The following is a comment to the online article “Scaphoid fractures. Thumbing through the research“, written by Dr Robin Park on the FOAM4GP website. This was a very readable summary of some of the evidence behind the management of scaphoid fracture assessment in the general practice context.
Another fantastic post and summary!
Before I give my 2c on this clinical scenario, I like to reflect on the Dave Sackett vision of EBM – that it is the combination of best external evidence, patient values and expectations, and clinical expertise. The research evidence (of which the majority in this scenario has not been in the primary care setting) needs to be applied in a critical manner, appropriate to the context and setting in which care is provided.
Even in my context (Inner Sydney suburb), MRIs are not that easy to obtain within a narrow time window (i.e., 1-2 days). There is the upfront financial cost, not to mention the time cost – MRIs take longer to do than plain radiographs or CTs.
I think my approach in the context of the above evidence would be very similar to yours. Assuming clinical features suggestive of a scaphoid fracture, x-ray first, which can probably be done on the day. A 70% pick up rate may not be “great”, but it is still the majority of them. If the film is normal, then I think that a discussion for the options needs to be made with the patient.
(1) Cast + wait and see for a fortnight seems like a pretty reasonable approach for individuals where the loss of function of a hand for the short-term is not a major issue. If the individual is substantially better symptom-wise at the end of 2 weeks, then we’ve avoided the costs involved in further investigations.
I wasn’t aware of the rather limited diagnostic utility of a follow up film, so thanks for looking that up! I think that if the patient still has symptoms at this point, a CT would be reasonable for most patients. MRI might be better, but it appears that the practical difference between the two at this point is marginal.

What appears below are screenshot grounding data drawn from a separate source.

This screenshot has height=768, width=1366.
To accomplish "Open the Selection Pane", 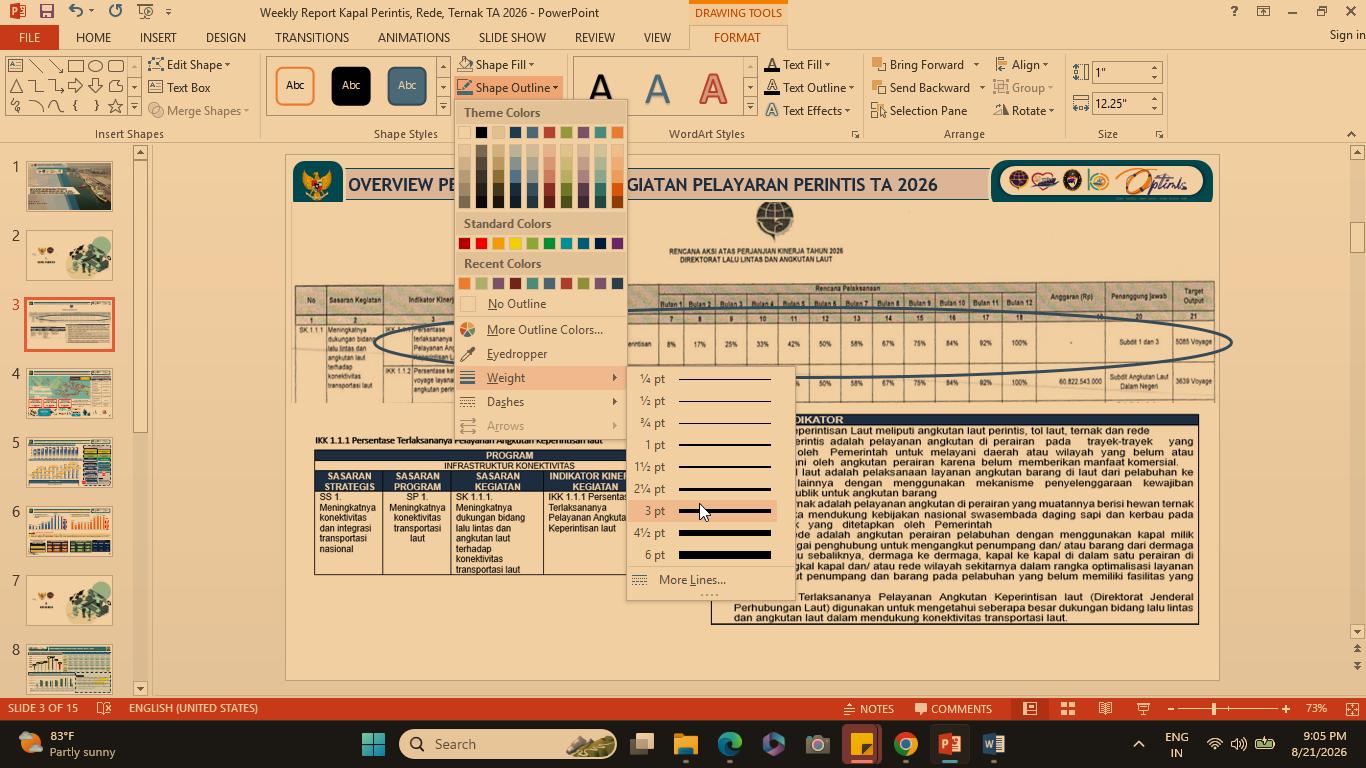I will [x=918, y=111].
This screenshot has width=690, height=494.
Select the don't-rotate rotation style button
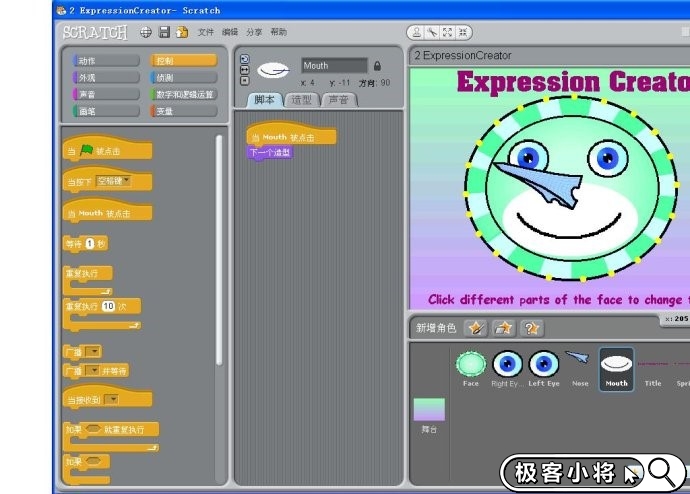tap(245, 81)
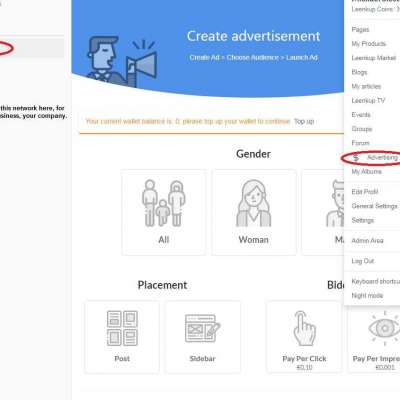Select the All gender family icon

point(164,203)
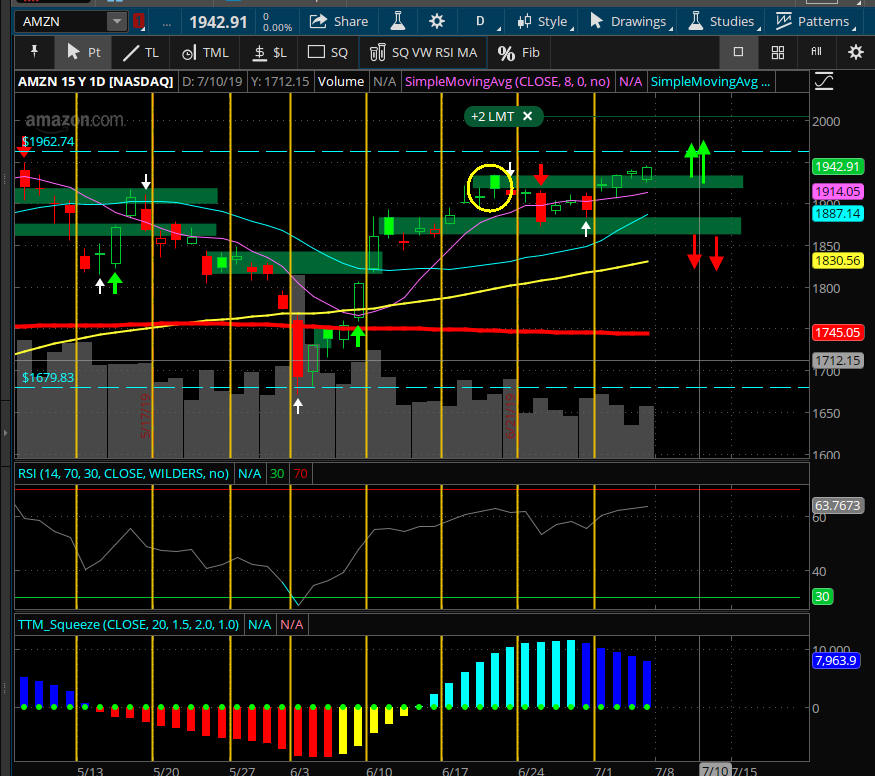This screenshot has height=776, width=875.
Task: Expand the AMZN symbol dropdown
Action: [x=117, y=21]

(2) Early (ASAP) CT of the wrist would appear to be a very pragmatic approach for individuals who want to avoid wrist immobilisation. According to the ED observational study, the normal CT has a very high NPV – effectively excluding a fracture (in the context of young adult patients with clinical features of scaphoid # and a normal initial x-ray). Given the primary care population is likely to have a lower prevalence rate of fractures compared to an ED one, the NPV will probably even be higher.

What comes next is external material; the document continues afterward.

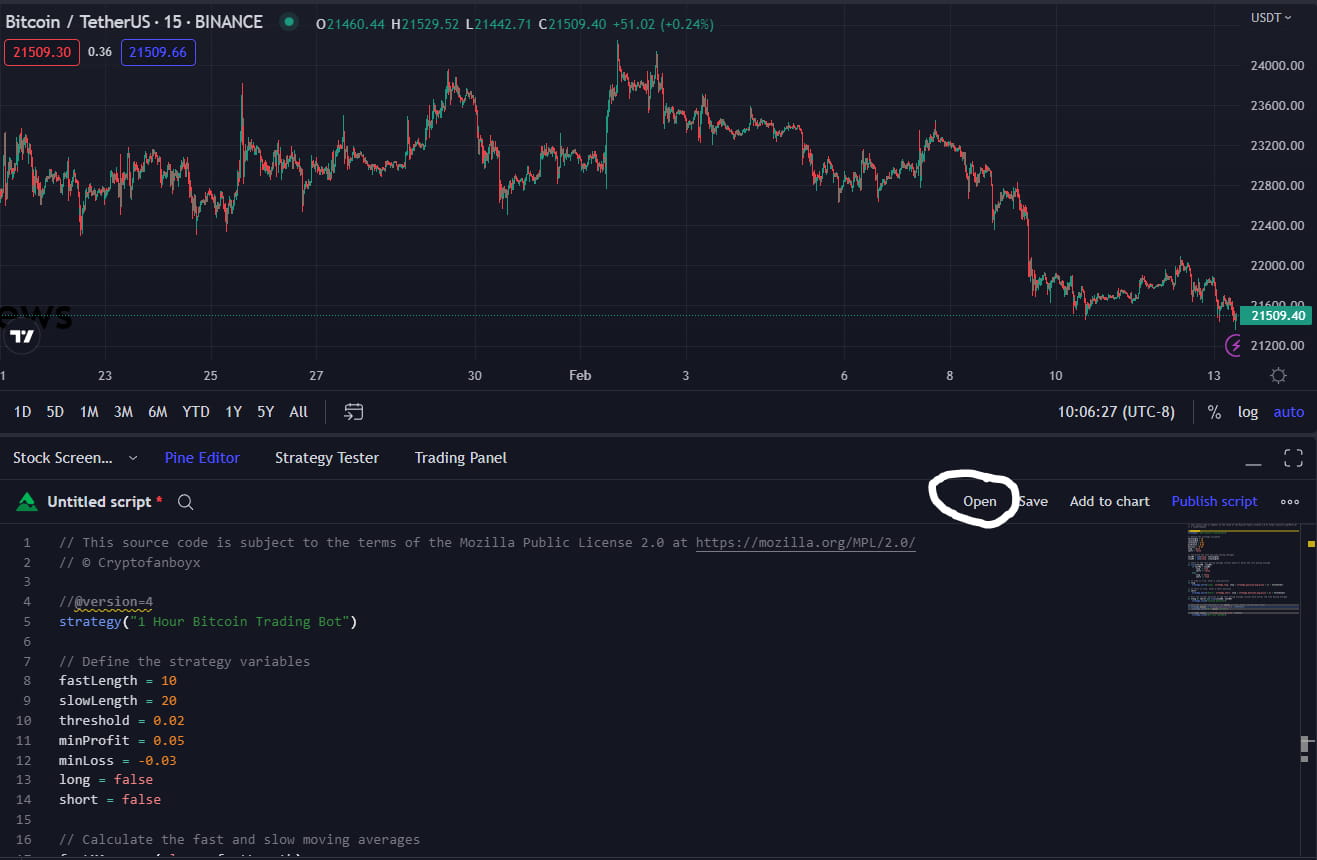Toggle percent scale mode
1317x860 pixels.
pos(1214,412)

What is less clear is what an abnormal CT finding means… Given that study had smallish numbers and no gold standard comparison, it is difficult to know what proportion of patients with positive CTs actually have clinically important abnormalities.
(3) Early MRI of the wrist is a possible strategy but I doubt that it is particularly pragmatic in most contexts at present.
Philosophically, I think that we also have an opportunity in Australia to avoid some of the poor referral patterns for MRI that perhaps occur for CT. At present, I’m really appreciative of the fact that urgent (on day/next day) MRIs are available in the private community sector for important/time sensitive indications (e.g., stroke, intracranial masses, spinal lesions). I’ve had patients who have presented a day or two after a probable minor CVA/TIA at home, gotten them an MRI/A of the head, made the diagnosis, and packaged them to receive definitive inpatient care without the diagnostic fluffing around in the public system. We won’t have access to this if private MRI services are flooded with low acuity and inappropriate requests.